Your instructions: From the records below, transcribe only the lines running from the one with "Viewport: 512px width, 400px" through the one with "Given: Click the GFCS Mk.37 radar icon". Keep both of those end lines.

Records for this task:
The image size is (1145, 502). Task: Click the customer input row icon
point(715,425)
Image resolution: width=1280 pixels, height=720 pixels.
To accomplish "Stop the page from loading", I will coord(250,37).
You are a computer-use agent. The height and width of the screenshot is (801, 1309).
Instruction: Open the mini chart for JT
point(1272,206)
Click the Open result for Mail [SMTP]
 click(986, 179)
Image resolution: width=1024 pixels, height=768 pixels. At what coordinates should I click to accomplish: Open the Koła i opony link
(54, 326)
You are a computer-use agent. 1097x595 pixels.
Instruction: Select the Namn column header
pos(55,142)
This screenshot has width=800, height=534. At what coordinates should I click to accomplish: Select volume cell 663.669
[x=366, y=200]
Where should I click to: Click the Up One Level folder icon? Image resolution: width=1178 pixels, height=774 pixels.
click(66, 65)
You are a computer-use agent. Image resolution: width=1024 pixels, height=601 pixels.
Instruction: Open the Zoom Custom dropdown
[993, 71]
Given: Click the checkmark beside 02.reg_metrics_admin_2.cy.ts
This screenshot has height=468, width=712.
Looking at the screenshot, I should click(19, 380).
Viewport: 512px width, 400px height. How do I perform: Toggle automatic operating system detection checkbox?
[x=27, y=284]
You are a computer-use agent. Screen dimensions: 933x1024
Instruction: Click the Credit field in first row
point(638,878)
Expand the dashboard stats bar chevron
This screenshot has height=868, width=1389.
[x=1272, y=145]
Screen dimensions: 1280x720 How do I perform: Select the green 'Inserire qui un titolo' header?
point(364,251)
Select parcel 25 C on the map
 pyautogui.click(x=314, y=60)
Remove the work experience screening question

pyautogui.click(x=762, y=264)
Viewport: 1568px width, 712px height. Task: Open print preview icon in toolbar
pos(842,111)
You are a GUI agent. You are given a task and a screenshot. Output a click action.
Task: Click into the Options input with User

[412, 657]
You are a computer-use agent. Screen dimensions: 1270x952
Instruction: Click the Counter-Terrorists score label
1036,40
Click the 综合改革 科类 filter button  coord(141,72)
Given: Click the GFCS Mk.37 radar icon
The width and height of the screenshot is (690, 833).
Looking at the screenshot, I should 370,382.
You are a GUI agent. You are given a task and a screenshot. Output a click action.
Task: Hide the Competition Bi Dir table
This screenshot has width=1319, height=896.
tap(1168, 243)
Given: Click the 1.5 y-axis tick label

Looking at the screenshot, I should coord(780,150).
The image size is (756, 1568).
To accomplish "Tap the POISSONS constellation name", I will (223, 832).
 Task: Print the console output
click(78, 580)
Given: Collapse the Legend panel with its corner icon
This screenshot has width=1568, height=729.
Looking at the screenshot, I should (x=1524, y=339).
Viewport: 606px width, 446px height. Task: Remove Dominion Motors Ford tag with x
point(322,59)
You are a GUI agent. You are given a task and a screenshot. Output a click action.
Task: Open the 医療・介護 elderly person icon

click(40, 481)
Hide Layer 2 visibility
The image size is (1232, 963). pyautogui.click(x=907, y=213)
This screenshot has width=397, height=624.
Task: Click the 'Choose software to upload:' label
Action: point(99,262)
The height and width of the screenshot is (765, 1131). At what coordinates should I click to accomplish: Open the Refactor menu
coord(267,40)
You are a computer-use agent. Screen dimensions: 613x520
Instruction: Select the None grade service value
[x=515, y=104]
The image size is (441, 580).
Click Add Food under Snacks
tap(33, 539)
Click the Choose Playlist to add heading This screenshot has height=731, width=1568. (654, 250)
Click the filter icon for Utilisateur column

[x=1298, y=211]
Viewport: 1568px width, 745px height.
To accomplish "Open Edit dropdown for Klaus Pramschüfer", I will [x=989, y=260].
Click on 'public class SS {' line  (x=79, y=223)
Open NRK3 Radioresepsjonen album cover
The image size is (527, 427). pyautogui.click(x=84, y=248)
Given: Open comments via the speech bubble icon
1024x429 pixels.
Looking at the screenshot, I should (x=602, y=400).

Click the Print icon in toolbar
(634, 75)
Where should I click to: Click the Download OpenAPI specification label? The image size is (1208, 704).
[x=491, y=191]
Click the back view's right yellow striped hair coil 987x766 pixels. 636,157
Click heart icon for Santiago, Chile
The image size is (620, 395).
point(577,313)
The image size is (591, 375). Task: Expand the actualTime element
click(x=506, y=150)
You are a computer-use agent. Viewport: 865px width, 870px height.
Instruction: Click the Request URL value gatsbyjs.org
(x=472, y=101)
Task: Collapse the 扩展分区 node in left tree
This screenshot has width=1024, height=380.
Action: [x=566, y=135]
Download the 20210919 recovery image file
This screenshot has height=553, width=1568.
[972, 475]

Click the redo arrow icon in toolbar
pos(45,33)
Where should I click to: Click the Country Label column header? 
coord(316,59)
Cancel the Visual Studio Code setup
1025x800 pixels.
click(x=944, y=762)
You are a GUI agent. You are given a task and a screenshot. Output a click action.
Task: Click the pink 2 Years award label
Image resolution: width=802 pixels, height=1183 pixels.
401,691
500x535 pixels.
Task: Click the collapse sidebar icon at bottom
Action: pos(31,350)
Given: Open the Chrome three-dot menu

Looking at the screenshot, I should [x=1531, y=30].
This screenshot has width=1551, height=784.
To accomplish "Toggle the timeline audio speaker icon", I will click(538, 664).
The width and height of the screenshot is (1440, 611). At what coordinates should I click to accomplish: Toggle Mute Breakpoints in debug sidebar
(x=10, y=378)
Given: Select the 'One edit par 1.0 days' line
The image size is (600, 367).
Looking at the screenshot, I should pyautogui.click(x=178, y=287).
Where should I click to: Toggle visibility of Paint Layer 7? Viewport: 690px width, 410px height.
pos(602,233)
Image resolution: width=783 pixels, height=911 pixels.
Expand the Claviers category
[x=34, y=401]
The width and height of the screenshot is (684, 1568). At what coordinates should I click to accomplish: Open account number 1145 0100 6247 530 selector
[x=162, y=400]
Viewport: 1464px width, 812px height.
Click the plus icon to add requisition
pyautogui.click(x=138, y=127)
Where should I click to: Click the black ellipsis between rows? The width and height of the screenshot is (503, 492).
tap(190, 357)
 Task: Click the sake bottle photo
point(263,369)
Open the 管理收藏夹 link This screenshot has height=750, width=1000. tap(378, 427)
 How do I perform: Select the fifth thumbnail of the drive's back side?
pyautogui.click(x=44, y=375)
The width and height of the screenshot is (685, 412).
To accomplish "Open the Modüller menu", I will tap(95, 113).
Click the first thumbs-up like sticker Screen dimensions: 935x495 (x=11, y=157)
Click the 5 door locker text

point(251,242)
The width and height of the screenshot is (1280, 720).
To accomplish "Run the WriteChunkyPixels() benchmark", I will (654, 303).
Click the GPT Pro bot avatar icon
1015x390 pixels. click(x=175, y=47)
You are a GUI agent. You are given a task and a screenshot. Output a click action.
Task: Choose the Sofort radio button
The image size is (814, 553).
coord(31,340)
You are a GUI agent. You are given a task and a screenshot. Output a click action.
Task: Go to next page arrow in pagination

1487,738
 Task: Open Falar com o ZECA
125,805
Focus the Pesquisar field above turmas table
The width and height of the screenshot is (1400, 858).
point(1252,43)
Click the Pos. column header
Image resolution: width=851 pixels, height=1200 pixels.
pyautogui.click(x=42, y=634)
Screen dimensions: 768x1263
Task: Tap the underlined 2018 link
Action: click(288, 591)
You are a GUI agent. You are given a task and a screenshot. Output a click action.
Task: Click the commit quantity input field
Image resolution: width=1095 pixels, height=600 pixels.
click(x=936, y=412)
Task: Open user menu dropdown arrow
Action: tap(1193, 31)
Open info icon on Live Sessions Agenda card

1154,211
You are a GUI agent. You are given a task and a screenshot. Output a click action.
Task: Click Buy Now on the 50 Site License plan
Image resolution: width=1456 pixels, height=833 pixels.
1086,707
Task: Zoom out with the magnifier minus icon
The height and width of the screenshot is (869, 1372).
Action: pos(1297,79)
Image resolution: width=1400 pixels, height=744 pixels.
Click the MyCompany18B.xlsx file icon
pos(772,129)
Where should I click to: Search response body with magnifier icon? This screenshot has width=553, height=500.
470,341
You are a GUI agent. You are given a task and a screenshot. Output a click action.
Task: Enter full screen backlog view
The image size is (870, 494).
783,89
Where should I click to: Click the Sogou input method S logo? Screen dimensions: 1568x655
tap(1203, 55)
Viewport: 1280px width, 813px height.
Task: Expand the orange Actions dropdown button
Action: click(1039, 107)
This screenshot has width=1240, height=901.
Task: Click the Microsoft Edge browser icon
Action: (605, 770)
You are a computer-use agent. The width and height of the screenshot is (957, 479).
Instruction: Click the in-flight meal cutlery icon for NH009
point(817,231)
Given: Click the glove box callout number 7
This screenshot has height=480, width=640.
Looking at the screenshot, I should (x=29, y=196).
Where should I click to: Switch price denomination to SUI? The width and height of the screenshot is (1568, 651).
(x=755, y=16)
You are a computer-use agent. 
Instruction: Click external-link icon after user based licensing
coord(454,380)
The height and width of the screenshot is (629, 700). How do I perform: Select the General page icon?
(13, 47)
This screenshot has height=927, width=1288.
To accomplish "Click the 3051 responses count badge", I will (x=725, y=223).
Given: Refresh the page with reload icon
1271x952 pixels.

Task result:
Viewport: 512px width, 400px height. How do I perform: Toggle automatic operating system detection checkbox?
[x=27, y=284]
You are a computer-use agent. Screen dimensions: 933x1024
Instruction: Click the Credit field in first row
point(638,878)
Expand the dashboard stats bar chevron
This screenshot has height=868, width=1389.
[x=1272, y=145]
Screen dimensions: 1280x720 How do I perform: Select the green 'Inserire qui un titolo' header?
point(364,251)
Select parcel 25 C on the map
 pyautogui.click(x=314, y=60)
Remove the work experience screening question

pyautogui.click(x=762, y=264)
Viewport: 1568px width, 712px height. Task: Open print preview icon in toolbar
pos(842,111)
You are a GUI agent. You are given a task and a screenshot. Output a click action.
Task: Click into the Options input with User

[412, 657]
You are a computer-use agent. Screen dimensions: 1270x952
Instruction: Click the Counter-Terrorists score label
1036,40
Click the 综合改革 科类 filter button  coord(141,72)
Given: Click the GFCS Mk.37 radar icon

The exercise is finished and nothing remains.